- _EXERCISE PROMPT_: Update the items below by swapping "Screen dimensions" for "Display size" wherever it occurs, and leave everything else unchanged.

- _EXTRACTED INFORMATION_:

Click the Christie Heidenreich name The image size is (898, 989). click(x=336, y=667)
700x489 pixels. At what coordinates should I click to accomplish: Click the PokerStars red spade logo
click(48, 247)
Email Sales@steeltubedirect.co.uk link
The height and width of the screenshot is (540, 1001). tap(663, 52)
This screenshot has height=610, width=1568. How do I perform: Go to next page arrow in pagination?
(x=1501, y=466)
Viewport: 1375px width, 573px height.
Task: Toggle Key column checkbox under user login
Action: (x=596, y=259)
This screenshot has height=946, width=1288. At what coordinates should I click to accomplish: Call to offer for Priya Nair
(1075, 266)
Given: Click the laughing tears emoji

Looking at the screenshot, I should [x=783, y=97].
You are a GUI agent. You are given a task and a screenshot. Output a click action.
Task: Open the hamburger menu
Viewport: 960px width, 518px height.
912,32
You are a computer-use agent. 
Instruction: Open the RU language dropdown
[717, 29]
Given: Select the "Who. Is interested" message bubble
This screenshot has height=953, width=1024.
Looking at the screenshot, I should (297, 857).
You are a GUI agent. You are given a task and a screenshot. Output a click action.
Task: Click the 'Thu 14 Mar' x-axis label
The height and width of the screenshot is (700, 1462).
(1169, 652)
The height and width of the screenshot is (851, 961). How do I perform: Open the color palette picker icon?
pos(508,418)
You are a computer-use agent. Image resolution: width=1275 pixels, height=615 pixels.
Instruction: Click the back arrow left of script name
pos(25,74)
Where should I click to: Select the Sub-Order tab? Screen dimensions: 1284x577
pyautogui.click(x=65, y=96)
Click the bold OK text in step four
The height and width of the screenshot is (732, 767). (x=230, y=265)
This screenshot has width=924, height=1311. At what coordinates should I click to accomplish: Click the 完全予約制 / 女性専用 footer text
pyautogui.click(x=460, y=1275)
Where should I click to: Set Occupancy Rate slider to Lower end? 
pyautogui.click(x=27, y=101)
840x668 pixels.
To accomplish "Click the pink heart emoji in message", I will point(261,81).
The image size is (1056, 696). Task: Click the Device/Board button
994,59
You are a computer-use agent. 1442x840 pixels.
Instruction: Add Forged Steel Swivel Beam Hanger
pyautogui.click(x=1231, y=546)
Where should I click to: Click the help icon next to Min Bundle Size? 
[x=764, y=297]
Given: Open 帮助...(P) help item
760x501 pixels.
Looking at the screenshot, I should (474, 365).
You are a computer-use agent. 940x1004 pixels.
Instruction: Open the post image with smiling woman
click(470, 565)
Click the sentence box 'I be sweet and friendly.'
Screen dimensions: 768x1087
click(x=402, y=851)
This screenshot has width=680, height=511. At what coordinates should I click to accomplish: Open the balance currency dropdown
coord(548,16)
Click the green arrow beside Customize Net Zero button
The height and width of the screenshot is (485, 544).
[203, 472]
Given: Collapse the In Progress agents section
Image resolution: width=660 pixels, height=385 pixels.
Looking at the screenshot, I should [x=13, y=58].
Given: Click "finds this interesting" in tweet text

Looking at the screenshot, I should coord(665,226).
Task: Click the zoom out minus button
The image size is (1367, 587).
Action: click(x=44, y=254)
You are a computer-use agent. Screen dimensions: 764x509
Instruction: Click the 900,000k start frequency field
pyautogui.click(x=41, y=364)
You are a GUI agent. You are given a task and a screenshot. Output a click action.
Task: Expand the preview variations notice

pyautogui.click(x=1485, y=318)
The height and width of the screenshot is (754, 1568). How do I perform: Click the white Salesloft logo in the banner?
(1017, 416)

- _FINAL ANSWER_:
Click the Christie Heidenreich name The image size is (898, 989). click(x=336, y=667)
700x489 pixels. At what coordinates should I click to accomplish: Click the PokerStars red spade logo
click(48, 247)
Email Sales@steeltubedirect.co.uk link
The height and width of the screenshot is (540, 1001). tap(663, 52)
This screenshot has height=610, width=1568. How do I perform: Go to next page arrow in pagination?
(x=1501, y=466)
Viewport: 1375px width, 573px height.
Task: Toggle Key column checkbox under user login
Action: (x=596, y=259)
This screenshot has height=946, width=1288. At what coordinates should I click to accomplish: Call to offer for Priya Nair
(1075, 266)
Given: Click the laughing tears emoji

Looking at the screenshot, I should [x=783, y=97].
You are a GUI agent. You are given a task and a screenshot. Output a click action.
Task: Open the hamburger menu
Viewport: 960px width, 518px height.
912,32
You are a computer-use agent. 
Instruction: Open the RU language dropdown
[717, 29]
Given: Select the "Who. Is interested" message bubble
This screenshot has height=953, width=1024.
Looking at the screenshot, I should (297, 857).
You are a GUI agent. You are given a task and a screenshot. Output a click action.
Task: Click the 'Thu 14 Mar' x-axis label
The height and width of the screenshot is (700, 1462).
(1169, 652)
The height and width of the screenshot is (851, 961). How do I perform: Open the color palette picker icon?
pos(508,418)
You are a computer-use agent. Image resolution: width=1275 pixels, height=615 pixels.
Instruction: Click the back arrow left of script name
pos(25,74)
Where should I click to: Select the Sub-Order tab? Display size: 1284x577
pyautogui.click(x=65, y=96)
Click the bold OK text in step four
The height and width of the screenshot is (732, 767). (x=230, y=265)
This screenshot has width=924, height=1311. At what coordinates should I click to accomplish: Click the 完全予約制 / 女性専用 footer text
pyautogui.click(x=460, y=1275)
Where should I click to: Set Occupancy Rate slider to Lower end? 
pyautogui.click(x=27, y=101)
840x668 pixels.
To accomplish "Click the pink heart emoji in message", I will point(261,81).
The image size is (1056, 696). Task: Click the Device/Board button
994,59
You are a computer-use agent. 1442x840 pixels.
Instruction: Add Forged Steel Swivel Beam Hanger
pyautogui.click(x=1231, y=546)
Where should I click to: Click the help icon next to Min Bundle Size? 
[x=764, y=297]
Given: Open 帮助...(P) help item
760x501 pixels.
Looking at the screenshot, I should (474, 365).
You are a computer-use agent. 940x1004 pixels.
Instruction: Open the post image with smiling woman
click(470, 565)
Click the sentence box 'I be sweet and friendly.'
Display size: 768x1087
click(x=402, y=851)
This screenshot has width=680, height=511. At what coordinates should I click to accomplish: Open the balance currency dropdown
coord(548,16)
Click the green arrow beside Customize Net Zero button
The height and width of the screenshot is (485, 544).
[203, 472]
Given: Collapse the In Progress agents section
Image resolution: width=660 pixels, height=385 pixels.
Looking at the screenshot, I should [x=13, y=58].
Given: Click "finds this interesting" in tweet text

Looking at the screenshot, I should coord(665,226).
Task: Click the zoom out minus button
The image size is (1367, 587).
Action: click(x=44, y=254)
You are a computer-use agent. Display size: 764x509
Instruction: Click the 900,000k start frequency field
pyautogui.click(x=41, y=364)
You are a GUI agent. You are given a task and a screenshot. Output a click action.
Task: Expand the preview variations notice

pyautogui.click(x=1485, y=318)
The height and width of the screenshot is (754, 1568). How do I perform: Click the white Salesloft logo in the banner?
(1017, 416)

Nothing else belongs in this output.